Here's how a simple delimited generator looks like. See it in action here.

You can easily spawn multiple independent generators. See it in action here.

You can also do blocking event loops easily. See it in action here.

I'm not claiming any novelty here. You also cannot do anything with this library that you couldn't do with plain generators, but for me, seeing that you can write quasi-blocking code in JS with some small overhead was a real eye opener.

Update: Thanks to mmastrac on HN for pointing out that this leaks stack - back to the drawing board!

Update 2: Turns out the supposed stack leak was just an artefact of the "async call stack" feature of browser devtools, which keeps stacks for promises around for debugging, even though there isn't any real stack growth when running normally (outside of devtools).

(See also: Lobsters, with an alternative formulation using async/await by easrng)

Sunday, January 7, 2024

Common Lisp's BLOCK / RETURN-FROM and UNWIND-PROTECT

I was just chatting with Ben Titzer on Twitter about control flow in his Virgil language (which is cool and you should definitely check out), when I felt the need to once more promote how Common Lisp does non-local control flow (stuff like returning early from a function or breaking from a loop), because I think it's a very nice solution.

So in Common Lisp we have BLOCK / RETURN-FROM (which work as a pair) and UNWIND-PROTECT.

BLOCK / RETURN-FROM

BLOCK and RETURN-FROM effectively offer the same functionality as C's setjmp/longjmp -- non-local exits -- but nicely wrapped as we expect it in a lexically-scoped, expression-oriented language.

BLOCK / RETURN-FROM lets you do:

  • Early returns from functions or arbitrary code blocks
  • Breaking from loops, including any number of nested loops
  • Continuing in loops, including any number of nested loops
  • Even arbitrary GOTOs in a code block (with some macrology & trampolining, see Baker's TAGBODY)

(block name forms*) lexically binds name within the forms as a non-local exit from which you can return a value with (return-from name value). Just (return-from name) without a value uses nil as the value.

A BLOCK without any RETURN-FROM just returns the last value: 

(block b 1 2 3) returns 3.

This prints 1 and returns 2:

(block b (print 1) (return-from b 2) (print 3))

You can have any number of nested blocks:

(block b1 ... (block b2 ... (return-from b1) ...) ...)

To do an early return from a function, place a block at its beginning:

(defun foo ()

    (block b 

        ...

        (return-from b)

        ...))

(Common Lisp automatically places an anonymous block around every function body, so you don't need to do this in practice, but my hobby Lisp doesn't, and I'm using this explicit approach, and I like it.)

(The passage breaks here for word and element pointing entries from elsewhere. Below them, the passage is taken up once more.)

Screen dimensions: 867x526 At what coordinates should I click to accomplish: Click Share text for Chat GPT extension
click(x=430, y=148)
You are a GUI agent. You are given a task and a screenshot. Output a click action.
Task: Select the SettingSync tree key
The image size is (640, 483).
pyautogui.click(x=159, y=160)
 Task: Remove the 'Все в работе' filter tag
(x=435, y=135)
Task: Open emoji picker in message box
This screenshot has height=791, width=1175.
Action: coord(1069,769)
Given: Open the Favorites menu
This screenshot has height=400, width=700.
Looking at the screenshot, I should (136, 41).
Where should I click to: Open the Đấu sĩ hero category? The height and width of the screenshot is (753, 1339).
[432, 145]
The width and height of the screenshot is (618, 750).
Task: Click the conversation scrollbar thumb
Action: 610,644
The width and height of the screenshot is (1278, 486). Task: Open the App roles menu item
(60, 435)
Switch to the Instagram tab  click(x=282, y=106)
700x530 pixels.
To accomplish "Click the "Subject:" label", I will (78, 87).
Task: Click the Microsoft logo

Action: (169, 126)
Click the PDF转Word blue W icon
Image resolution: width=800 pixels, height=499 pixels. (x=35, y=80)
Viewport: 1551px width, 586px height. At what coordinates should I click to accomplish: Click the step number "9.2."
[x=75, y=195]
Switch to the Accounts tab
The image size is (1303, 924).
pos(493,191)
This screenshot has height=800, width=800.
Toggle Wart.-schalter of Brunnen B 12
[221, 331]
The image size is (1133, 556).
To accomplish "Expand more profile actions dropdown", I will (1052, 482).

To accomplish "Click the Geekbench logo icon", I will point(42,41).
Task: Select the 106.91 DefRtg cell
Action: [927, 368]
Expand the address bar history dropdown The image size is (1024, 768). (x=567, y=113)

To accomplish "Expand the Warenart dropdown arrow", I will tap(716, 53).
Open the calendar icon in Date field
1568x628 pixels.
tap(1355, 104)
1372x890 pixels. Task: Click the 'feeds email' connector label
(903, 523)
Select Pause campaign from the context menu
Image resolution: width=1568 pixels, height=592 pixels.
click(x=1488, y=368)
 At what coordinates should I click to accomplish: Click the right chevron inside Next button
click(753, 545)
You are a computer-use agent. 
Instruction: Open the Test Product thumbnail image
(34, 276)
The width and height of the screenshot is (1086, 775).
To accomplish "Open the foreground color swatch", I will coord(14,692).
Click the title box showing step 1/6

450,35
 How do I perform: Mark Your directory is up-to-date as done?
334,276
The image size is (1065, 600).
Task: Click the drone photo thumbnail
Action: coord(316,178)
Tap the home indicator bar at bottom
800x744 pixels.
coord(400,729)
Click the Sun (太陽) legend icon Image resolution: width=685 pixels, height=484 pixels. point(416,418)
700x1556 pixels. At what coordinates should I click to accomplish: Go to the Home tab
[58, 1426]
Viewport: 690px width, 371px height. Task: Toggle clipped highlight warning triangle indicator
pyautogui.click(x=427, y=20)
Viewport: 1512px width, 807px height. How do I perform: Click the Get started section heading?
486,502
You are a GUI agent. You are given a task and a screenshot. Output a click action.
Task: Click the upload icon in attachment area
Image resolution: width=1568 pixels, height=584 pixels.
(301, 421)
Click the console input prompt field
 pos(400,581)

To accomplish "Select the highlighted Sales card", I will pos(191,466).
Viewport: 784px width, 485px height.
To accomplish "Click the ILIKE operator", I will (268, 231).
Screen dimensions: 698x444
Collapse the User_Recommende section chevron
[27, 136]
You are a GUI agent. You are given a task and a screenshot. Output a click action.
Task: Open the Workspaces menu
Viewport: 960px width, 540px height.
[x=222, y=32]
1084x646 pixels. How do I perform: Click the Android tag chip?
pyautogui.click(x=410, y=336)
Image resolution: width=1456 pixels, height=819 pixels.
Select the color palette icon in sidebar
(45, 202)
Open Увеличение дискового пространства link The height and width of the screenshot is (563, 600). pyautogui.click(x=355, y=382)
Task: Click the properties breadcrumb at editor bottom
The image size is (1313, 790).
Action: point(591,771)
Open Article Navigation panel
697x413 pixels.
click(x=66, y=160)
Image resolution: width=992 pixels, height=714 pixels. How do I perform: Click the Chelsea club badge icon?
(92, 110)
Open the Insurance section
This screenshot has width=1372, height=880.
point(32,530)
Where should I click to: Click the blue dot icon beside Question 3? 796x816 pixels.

To break from a loop, place a block around it:

(block break

    (loop

        ...

        (return-from break)

        ...))

To continue in a loop, place a block inside it:

(loop

    (block continue

        ...

        (return-from continue)

        ...))

You can have multiple nested loops, like in Java:

(block break-outer

    (loop

        (block break-inner

            (loop

                ...

                (return-from break-inner)

                ...))))

UNWIND-PROTECT

UNWIND-PROTECT is effectively a try/finally block (without a catch).

(unwind-protect protected-form cleanup-forms*) evaluates the protected form, and regardless of whether it returns normally or does a non-local exit with RETURN-FROM, the cleanup forms are evaluated.

(unwind-protect (foo)
   (bar)
   (quux))

is analogous to

try {
   return foo();
} finally {
   bar();
   quux();
}

Both of the following expressions print 2 and return 1:

(unwind-protect 1
   (print 2))

(block exit
   (unwind-protect (return-from exit 1)
      (print 2)))

Conclusion

Common Lisp's BLOCK / RETURN-FROM and UNWIND-PROTECT offer a minimalistic and expressive system for non-local control flow.